Coincée entre l’amateurisme de ses multiples gouvernements et le cynisme de ses partis et élus politiques, la démocratie tunisienne fait face au spectre d’un imminent défaut de paiement. Le déficit budgétaire est abyssal : avec un surendettement sanctionné par les agences de notation et décrié par les prêteurs, y compris la Banque centrale de Tunisie (BCT). Tous incriminent l’indiscipline budgétaire des gouvernements successifs et tous dénoncent un État qui se dope par une dette toxique, improductive et siphonnée par les salaires et privilèges de l’État. Le volcan des contestations sociale gronde : le ton monte et les taux d’intérêt avec, alors que les caisses sont vides! Est-ce l’enlisement? Et pourquoi ?
Par Moktar Lamari, Ph. D.
La Tunisie doit se ressaisir, et rapidement! L’État doit discipliner ses dépenses en communiquant au sujet de l’impératif de la réduction de la taille l’État. Faute de quoi, le défaut de paiement devient inéluctable… ruinant dans son sillage les aspirations démocratiques.

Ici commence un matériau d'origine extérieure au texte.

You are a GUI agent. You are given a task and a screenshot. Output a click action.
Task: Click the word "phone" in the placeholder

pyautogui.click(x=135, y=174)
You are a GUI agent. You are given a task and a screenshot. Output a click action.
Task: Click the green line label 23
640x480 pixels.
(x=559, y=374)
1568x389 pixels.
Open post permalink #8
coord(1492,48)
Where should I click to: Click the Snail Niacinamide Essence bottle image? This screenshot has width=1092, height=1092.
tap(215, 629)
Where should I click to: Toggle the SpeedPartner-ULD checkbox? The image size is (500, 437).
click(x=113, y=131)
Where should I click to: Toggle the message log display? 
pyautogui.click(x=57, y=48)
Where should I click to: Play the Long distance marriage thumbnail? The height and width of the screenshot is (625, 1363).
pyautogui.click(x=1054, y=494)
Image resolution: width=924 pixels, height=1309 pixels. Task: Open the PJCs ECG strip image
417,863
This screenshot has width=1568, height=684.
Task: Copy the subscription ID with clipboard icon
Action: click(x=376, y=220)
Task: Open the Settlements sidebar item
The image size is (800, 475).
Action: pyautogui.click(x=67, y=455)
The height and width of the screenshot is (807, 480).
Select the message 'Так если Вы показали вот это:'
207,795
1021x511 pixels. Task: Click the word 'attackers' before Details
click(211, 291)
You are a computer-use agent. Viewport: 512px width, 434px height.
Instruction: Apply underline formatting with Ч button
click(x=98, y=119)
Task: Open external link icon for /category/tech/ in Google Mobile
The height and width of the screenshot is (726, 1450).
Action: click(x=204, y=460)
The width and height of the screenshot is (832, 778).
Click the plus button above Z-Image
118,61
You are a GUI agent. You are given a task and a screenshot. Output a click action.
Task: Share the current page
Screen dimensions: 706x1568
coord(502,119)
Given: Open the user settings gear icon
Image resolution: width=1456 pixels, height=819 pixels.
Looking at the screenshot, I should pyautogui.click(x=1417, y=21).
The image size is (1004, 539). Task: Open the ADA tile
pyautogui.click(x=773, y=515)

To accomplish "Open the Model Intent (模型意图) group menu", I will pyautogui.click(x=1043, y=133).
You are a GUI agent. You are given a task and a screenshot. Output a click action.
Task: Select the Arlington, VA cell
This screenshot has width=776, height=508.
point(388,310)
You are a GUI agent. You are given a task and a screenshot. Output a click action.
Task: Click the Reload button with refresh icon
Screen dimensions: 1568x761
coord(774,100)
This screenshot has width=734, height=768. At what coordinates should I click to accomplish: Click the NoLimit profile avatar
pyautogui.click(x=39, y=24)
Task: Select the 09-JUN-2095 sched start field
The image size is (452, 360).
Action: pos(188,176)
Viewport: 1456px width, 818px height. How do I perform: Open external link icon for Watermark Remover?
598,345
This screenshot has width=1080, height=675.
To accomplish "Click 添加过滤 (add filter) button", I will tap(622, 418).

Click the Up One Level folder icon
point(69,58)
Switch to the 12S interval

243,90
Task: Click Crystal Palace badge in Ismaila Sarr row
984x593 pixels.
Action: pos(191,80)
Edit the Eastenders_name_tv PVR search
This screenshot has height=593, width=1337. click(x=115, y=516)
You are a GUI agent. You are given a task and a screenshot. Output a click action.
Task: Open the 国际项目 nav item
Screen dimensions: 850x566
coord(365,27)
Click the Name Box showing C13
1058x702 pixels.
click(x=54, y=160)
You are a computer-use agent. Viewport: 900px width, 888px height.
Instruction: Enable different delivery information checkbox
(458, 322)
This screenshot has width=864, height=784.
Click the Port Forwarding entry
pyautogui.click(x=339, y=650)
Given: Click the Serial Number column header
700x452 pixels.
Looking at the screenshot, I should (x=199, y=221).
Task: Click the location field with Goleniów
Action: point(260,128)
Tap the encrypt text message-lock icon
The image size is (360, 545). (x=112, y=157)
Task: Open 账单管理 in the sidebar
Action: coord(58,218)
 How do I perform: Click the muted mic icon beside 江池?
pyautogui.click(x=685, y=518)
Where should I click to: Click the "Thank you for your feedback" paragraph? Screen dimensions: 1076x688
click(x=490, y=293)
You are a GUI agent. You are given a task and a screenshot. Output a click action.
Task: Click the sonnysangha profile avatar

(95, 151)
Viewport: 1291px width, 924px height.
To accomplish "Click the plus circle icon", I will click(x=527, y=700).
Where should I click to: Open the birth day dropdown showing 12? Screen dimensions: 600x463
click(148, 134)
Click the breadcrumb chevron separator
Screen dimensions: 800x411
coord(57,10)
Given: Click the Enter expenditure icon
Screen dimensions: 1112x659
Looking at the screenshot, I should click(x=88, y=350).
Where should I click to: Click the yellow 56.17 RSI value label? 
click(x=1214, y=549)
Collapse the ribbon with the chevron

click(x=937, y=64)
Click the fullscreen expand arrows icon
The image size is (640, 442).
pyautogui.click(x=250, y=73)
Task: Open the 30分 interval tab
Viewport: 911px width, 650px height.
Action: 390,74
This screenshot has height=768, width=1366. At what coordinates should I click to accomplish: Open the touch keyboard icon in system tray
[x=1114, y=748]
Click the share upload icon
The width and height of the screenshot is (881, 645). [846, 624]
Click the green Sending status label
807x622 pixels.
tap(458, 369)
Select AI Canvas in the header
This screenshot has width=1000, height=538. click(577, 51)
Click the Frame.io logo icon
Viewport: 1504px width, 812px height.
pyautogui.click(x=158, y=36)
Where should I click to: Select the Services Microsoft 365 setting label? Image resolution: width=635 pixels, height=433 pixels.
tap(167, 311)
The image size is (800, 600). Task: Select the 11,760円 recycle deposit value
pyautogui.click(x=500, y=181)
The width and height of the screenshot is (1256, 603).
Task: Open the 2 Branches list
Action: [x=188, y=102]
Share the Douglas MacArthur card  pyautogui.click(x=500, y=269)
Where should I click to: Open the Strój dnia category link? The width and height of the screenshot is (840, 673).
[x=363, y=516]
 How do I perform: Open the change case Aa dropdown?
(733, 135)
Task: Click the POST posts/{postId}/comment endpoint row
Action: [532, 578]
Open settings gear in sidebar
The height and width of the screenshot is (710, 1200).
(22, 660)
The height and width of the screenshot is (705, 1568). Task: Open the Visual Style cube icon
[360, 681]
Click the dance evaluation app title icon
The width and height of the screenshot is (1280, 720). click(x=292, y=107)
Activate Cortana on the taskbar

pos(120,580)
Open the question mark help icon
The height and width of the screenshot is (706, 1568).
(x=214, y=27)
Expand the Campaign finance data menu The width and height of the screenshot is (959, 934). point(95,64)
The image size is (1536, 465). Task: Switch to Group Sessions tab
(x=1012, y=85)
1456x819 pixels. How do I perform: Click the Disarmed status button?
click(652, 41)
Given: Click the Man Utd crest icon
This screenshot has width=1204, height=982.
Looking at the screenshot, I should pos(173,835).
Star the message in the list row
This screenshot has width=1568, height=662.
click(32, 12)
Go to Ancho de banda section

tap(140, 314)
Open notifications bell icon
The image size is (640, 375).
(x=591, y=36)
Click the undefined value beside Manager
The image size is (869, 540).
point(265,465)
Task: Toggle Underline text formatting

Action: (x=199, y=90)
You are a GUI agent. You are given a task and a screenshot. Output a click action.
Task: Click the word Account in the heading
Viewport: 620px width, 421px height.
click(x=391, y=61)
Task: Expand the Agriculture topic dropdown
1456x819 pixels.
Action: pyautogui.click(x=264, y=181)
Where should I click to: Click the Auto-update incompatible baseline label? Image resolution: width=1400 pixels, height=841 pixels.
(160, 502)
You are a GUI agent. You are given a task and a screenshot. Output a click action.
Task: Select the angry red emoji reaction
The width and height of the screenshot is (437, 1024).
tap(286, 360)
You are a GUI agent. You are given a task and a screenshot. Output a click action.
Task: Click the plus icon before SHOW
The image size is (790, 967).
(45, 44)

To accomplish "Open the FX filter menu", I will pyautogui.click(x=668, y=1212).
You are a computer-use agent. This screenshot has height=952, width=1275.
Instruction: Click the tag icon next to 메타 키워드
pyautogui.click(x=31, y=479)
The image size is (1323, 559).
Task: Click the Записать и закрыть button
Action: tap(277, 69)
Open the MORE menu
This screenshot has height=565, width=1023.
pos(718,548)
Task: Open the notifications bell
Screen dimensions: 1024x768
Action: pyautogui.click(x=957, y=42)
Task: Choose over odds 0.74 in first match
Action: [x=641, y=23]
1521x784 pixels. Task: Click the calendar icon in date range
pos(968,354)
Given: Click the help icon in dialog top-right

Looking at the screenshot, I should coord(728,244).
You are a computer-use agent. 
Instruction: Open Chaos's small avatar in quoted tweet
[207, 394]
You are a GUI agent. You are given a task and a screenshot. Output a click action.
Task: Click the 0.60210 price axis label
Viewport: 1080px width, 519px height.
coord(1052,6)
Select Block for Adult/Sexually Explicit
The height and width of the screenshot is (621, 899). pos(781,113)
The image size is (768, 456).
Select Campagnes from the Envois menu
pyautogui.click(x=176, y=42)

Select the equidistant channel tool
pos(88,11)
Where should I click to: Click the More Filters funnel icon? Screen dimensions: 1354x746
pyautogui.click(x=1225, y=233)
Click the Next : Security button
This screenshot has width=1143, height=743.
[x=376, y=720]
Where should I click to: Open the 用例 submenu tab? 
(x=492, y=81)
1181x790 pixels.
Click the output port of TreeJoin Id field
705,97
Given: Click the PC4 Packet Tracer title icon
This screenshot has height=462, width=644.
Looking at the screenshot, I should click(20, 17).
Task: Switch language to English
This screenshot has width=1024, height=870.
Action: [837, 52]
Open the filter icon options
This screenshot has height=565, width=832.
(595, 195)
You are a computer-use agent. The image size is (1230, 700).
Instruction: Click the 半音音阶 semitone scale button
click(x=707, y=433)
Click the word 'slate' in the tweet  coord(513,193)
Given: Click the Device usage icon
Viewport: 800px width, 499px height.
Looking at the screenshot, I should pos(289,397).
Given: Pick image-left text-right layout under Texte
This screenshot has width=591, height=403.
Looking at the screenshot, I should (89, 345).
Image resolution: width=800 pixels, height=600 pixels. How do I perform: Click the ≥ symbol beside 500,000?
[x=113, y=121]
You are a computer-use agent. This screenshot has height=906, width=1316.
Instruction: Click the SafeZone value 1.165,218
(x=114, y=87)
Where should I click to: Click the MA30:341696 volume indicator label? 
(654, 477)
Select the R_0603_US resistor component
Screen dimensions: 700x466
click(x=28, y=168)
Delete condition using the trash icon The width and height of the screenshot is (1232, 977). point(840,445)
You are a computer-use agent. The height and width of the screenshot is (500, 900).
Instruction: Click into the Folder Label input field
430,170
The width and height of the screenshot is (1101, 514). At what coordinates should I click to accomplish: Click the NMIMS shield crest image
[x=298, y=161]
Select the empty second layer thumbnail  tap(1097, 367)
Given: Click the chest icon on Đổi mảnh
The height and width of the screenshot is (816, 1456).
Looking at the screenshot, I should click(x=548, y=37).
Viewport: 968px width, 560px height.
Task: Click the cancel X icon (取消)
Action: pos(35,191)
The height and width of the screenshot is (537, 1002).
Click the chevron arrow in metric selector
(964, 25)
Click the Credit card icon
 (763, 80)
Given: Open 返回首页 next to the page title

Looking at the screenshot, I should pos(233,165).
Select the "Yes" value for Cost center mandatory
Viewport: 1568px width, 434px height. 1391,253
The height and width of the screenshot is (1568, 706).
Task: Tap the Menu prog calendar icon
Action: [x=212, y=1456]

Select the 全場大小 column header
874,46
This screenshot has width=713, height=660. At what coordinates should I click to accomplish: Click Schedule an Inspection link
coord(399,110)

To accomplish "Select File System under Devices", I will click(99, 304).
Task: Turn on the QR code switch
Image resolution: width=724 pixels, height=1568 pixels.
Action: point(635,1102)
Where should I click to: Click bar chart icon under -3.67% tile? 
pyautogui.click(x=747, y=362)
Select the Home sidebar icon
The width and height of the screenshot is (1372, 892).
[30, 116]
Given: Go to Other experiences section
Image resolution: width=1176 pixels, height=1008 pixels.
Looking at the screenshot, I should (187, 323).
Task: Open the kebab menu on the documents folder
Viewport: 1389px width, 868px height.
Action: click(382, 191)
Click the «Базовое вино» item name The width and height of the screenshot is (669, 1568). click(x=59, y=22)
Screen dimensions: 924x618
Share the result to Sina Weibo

Plusieurs économistes tunisiens, intègres, et non embrigadés politiquement, ont vu venir le précipice budgétaire. Et ils ont prévenu contre les dégâts, en disant la vérité, les yeux dans les yeux aux pouvoirs politiques en place. Mais personne ne les a crus! Les plus politisés de ces élites (souvent les plus médiatisés) ont courbé l’échine, ne voulant pas alarmer l’opinion publique et encore moins offenser les principaux partis politiques qui gouvernent depuis 2011!
Pas besoin de dessin, la gouvernance instituée depuis 2011 et institutionnalisée par la nouvelle Constitution de 2014 a dévoyé l’État, a perverti ses valeurs éthiques et noyé ses missions essentielles dans une mare de promesses utopiques et idéologisées. Et c’est bien là que le précipice budgétaire et la dette liée ont pris ancrage.
L’État : une débâcle en 3D
Depuis 2011, la (mal) gouvernance économique se déploie en trois 3D :
1) un déficit public à tout-va;
2) une dette exponentielle;
3) une dégradation continue des services publics et des autres indicateurs économiques.
Ces 3D ont constitué le dénominateur commun des politiques publiques engagées par les 10 gouvernements et les 440 ministres ayant gouverné le pays depuis 2011. Tous ont administré la Tunisie du Printemps arabe grâce à la dette (fardeau à payer par les plus jeunes), tous ont gonflé l’État démesurément et au détriment de l’investissement (public et privé). Tous ont contribué à atrophier les recettes fiscales et à amplifier les dépenses publiques !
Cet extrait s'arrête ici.